● Exercise details:
Please restate every record below word for word.

----

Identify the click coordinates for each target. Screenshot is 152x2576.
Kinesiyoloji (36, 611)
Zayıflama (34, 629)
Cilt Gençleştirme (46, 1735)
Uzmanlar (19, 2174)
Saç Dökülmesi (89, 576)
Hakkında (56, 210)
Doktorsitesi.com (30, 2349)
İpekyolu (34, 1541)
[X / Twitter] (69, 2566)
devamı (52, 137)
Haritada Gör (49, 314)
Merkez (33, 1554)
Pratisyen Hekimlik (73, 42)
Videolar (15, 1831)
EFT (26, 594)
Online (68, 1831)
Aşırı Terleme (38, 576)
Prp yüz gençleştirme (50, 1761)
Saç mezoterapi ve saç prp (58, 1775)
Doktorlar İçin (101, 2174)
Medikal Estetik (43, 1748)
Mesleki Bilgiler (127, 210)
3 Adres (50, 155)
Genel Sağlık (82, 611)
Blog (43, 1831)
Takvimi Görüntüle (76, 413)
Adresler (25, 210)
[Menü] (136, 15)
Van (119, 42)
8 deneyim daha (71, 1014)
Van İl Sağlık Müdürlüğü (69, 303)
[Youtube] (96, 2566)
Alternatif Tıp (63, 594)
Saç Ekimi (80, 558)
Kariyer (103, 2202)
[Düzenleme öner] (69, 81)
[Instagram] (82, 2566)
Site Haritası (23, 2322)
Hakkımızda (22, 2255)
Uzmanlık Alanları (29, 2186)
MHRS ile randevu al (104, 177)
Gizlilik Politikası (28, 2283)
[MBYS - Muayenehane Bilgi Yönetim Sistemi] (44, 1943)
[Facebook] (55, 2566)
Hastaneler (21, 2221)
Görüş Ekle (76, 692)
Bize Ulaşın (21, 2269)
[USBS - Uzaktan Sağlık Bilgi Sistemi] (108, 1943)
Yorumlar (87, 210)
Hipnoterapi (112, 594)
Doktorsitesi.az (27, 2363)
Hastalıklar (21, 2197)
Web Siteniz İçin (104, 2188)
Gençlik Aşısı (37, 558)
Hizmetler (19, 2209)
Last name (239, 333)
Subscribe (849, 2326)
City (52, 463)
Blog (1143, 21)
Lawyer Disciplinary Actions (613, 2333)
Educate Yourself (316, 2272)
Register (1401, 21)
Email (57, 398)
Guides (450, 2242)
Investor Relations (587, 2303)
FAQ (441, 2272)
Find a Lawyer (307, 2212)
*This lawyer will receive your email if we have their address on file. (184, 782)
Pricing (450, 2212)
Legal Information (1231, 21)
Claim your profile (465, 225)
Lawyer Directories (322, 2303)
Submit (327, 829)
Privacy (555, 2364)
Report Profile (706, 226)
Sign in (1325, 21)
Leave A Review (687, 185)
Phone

----

● Finished task:
Identify the click coordinates for each target. Screenshot is 152x2576.
Kinesiyoloji (36, 611)
Zayıflama (34, 629)
Cilt Gençleştirme (46, 1735)
Uzmanlar (19, 2174)
Saç Dökülmesi (89, 576)
Hakkında (56, 210)
Doktorsitesi.com (30, 2349)
İpekyolu (34, 1541)
[X / Twitter] (69, 2566)
devamı (52, 137)
Haritada Gör (49, 314)
Merkez (33, 1554)
Pratisyen Hekimlik (73, 42)
Videolar (15, 1831)
EFT (26, 594)
Online (68, 1831)
Aşırı Terleme (38, 576)
Prp yüz gençleştirme (50, 1761)
Saç mezoterapi ve saç prp (58, 1775)
Doktorlar İçin (101, 2174)
Medikal Estetik (43, 1748)
Mesleki Bilgiler (127, 210)
3 Adres (50, 155)
Genel Sağlık (82, 611)
Blog (43, 1831)
Takvimi Görüntüle (76, 413)
Adresler (25, 210)
[Menü] (136, 15)
Van (119, 42)
8 deneyim daha (71, 1014)
Van İl Sağlık Müdürlüğü (69, 303)
[Youtube] (96, 2566)
Alternatif Tıp (63, 594)
Saç Ekimi (80, 558)
Kariyer (103, 2202)
[Düzenleme öner] (69, 81)
[Instagram] (82, 2566)
Site Haritası (23, 2322)
Hakkımızda (22, 2255)
Uzmanlık Alanları (29, 2186)
MHRS ile randevu al (104, 177)
Gizlilik Politikası (28, 2283)
[MBYS - Muayenehane Bilgi Yönetim Sistemi] (44, 1943)
[Facebook] (55, 2566)
Hastaneler (21, 2221)
Görüş Ekle (76, 692)
Bize Ulaşın (21, 2269)
[USBS - Uzaktan Sağlık Bilgi Sistemi] (108, 1943)
Yorumlar (87, 210)
Hipnoterapi (112, 594)
Doktorsitesi.az (27, 2363)
Hastalıklar (21, 2197)
Web Siteniz İçin (104, 2188)
Gençlik Aşısı (37, 558)
Hizmetler (19, 2209)
Last name (239, 333)
Subscribe (849, 2326)
City (52, 463)
Blog (1143, 21)
Lawyer Disciplinary Actions (613, 2333)
Educate Yourself (316, 2272)
Register (1401, 21)
Email (57, 398)
Guides (450, 2242)
Investor Relations (587, 2303)
FAQ (441, 2272)
Find a Lawyer (307, 2212)
*This lawyer will receive your email if we have their address on file. (184, 782)
Pricing (450, 2212)
Legal Information (1231, 21)
Claim your profile (465, 225)
Lawyer Directories (322, 2303)
Submit (327, 829)
Privacy (555, 2364)
Report Profile (706, 226)
Sign in (1325, 21)
Leave A Review (687, 185)
Phone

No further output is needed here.